BP argued that the losses claimed by the businesses after the disaster “were not fairly traceable to the spill,” and sought to have the settlement reviewed by the U.S. high court.
However, the nine justices, after a closed door hearing, issued a decision rejecting BP’s request.
The British oil company has so far paid out around $36.3 billion in fines, cleanup costs, and compensation to individuals and companies — and this recent defeat comes after a federal judge in September found them grossly negligent in the spill. Now, BP may have to fork over another $18 billion in civil penalties.
According to the BBC, BP is trying to limit payments over the environmental disaster, which claimed the lives of 11 people and became the largest U.S. offshore oil spill in history.
The settlement agreement is said to have no cap, but BP initially estimated that it would pay roughly $7.8 billion to compensate victims. Since then, the company says it can no longer give a reliable estimate for how much the deal will cost and has set aside $43 billion to resolve all claims.
Yahoo Finance reports that BP spokesman Geoff Morrell expressed regret on Monday over the Supreme Court ruling — and said in a statement that new accounting guidelines “will improve the program’s compliance with the terms of the settlement agreement.”
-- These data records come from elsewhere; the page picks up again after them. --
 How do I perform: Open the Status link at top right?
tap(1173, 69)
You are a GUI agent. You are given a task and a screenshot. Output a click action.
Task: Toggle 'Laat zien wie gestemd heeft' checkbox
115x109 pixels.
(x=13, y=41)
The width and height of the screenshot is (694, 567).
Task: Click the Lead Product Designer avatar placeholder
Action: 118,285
But Morrell said BP continues to feel that the problem for which it sought relief from the U.S. high court still persists.
“We… remain concerned that the program has made awards to claimants that suffered no injury from the spill — and that the lawyers for these claimants have unjustly profited as a result,” Morrell added.
“On behalf of all our stakeholders, we will therefore continue to advocate for the investigation of suspicious or implausible claims and to fight fraud where it is uncovered.”
According to a study published in October, as many as two million barrels of crude oil streamed into the Gulf of Mexico, decimating the wildlife and devastating the ecology of a region heavily dependent on the seafood and tourism industries.